*Extract provided*.

================

952404 - ###!!! [Child][DispatchAsyncMessage] Error: Route error: message sent to unknown actor ID

Reporter

Description

•

11 years ago

STR:
1. Run Firefox from the terminal
2. Load https://bug922063.bugzilla.mozilla.org/attachment.cgi?id=811992
3. The test takes about 2 seconds to run.
4. Reload the page then quickly quit while the page's loading spinner is still spinning

RESULT:
###!!! [Child][DispatchAsyncMessage] Error: Route error: message sent to unknown actor ID

I see this with Nightly 29 but not Aurora 28 (on OS X 10.9).

Chris Peterson [:cpeterson]

Reporter

Comment 1

•

11 years ago

Nical: could this error message be a regression from bug 897452?

I bisected recent Nightly builds and I think this was a regression in Nightly build 2013-12-13, which includes your ActorDestroy changes for bug 897452:

https://hg.mozilla.org/mozilla-central/pushloghtml?fromchange=1ad9af3a2ab8&tochange=8b5875dc7e31

Flags: needinfo?(nical.bugzilla)

Keywords: regression

Nicolas Silva [:nical]

Assignee

Comment 2

•

11 years ago

(In reply to Chris Peterson (:cpeterson) from comment #1)
> Nical: could this error message be a regression from bug 897452?

This changeset is large enough that I would not be surprised it caused it, although I have no idea why yet. I'll investigate this.

Assignee: nobody → nical.bugzilla

Flags: needinfo?(nical.bugzilla)

Nicolas Silva [:nical]

Assignee

Comment 3

•

10 years ago

Looks like this happens sometimes during shutdown when receiving PTexture::__delete__() on the client side.

Nicolas Silva [:nical]

Assignee

Comment 4

•

10 years ago

The problem seems to be only happening with the new ContentClient (at least on Linux which is what I am using to reproduce at them moment). My guess is that we did something wrong with handling TEXTURE_DEALLOCATE_DEFERRED

Nicolas Silva [:nical]

Assignee

Comment 5

•

10 years ago

Getting closer: This is happening when the TextureChild is destroyed because of ancestor deletion. Our code expects the deletion to always be triggered by the Recv__delete__ message.

Benjamin Smedberg

Comment 6

•

10 years ago

Use ActorDestroy to invalidate state!

Nicolas Silva [:nical]

Assignee

Comment 7

•

10 years ago

(In reply to Benjamin Smedberg  [:bsmedberg] from comment #6)
> Use ActorDestroy to invalidate state!

I think it's a little bit tricker:

PLayerTransaction's __delete__ message is asynchronously sent from the child to the parent, while PTexture's __delete__ message is sent asynchronously from the parent to the child.
When this is happening, the Manager protocol is destroyed on the child side before PTexture's __delete__ message arrives, but PTextureParent::ActorDestroy(AncestorDeletion) was not called before __delete__ was sent.

Something like:

                 Child                       |           Parent
                                             |
     async PTexture::SendRemoveTexture -.

================

*Problems to work on*.
#1 Could you transcribe the Firefox bug report between "4. Reload the" and "OS X 10.9).", inclusive?
#2 Can you pick up the Firefox bug report where it stops and carry it forward?

*Dataset excerpt*.

================

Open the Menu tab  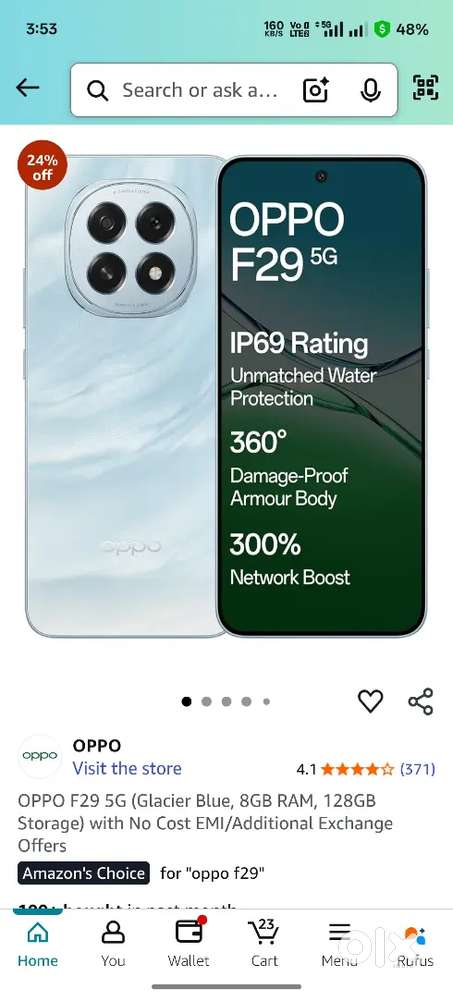[x=339, y=943]
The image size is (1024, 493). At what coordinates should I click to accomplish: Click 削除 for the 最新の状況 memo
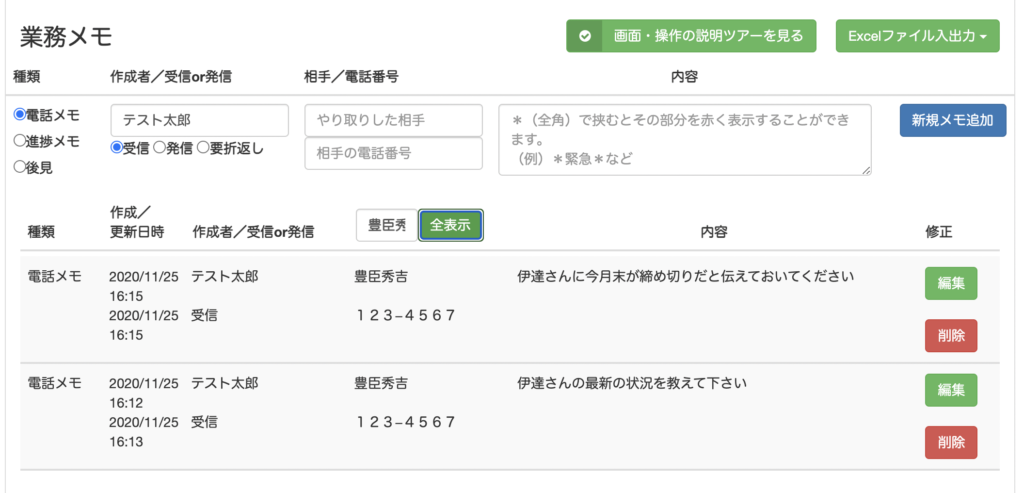point(950,442)
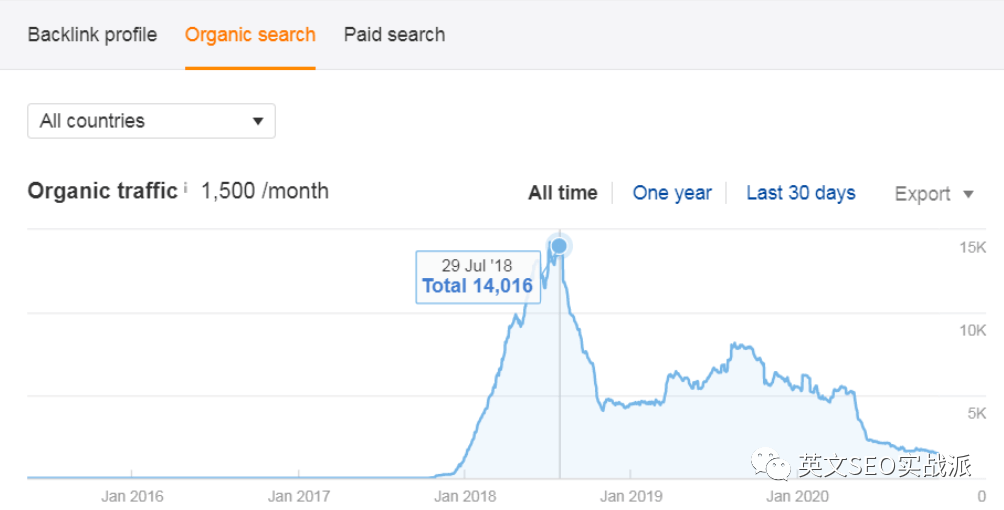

================

*Answers for the exercise*.
#1
4. Reload the page then quickly quit while the page's loading spinner is still spinning

RESULT:
###!!! [Child][DispatchAsyncMessage] Error: Route error: message sent to unknown actor ID

I see this with Nightly 29 but not Aurora 28 (on OS X 10.9).

#2
                                         `-.
async PLayerTransaction::Send__delete__     `--> async PTexture::RecvRemoveTexture
      PTexture::ActorDestroy           `.     .- async PTexture::Send__delete__
                                         `.  /
                                           `/-.
           <error! unknown actor ID>  <----'   `->      ...

Nicolas Silva [:nical]

Assignee

Comment 8

•

10 years ago

This is a general problem that we run into every time we want to shutdown a protocol from the child side and there is potential async messages coming from the parent side (be it __delete__ or whatever else). ImageBridge's shutdown had a similar situation and we ended up doing some very complicated and slow dance with several synchronous messages, which I don't think we can afford to do here :(

The only other solution that comes to my mind is that all the __delete__ messages get always sent from the parent to the child side, and that this deletion is triggered by the child sending a shut-down message. This way the child side could know that as soon as the shutdown message is sent it can't send anything.


FooManager::Destroy()
| Go through all of PFooManager's managed
| protocols, let them send their last
| potential message, and mark them so 
| that they can't send any more message.
PFooManager::SendShutDown   --.
                               \
                                \      ... can receive and send ...
        ...                      \
                                  `--> PFooManager::RecvShutDown
     can receive                        | Go through all of PFooManager's managed
     but not send                       | protocols, let them send their last
                                        | potential message, and mark them so
        ...                             | that they can't send any more message.
                                   .-- PFooManager::Send__delete__
                                  /     
                                 /     ... can't receive nor send ...
                                /
PFooManager::Recv__delete__ <--'


And we would have to enforce this for the entire protocol hierarchy, which is probably a lot of work :(
On the other hand we'd end up with a clean and coherent shutdown protocol.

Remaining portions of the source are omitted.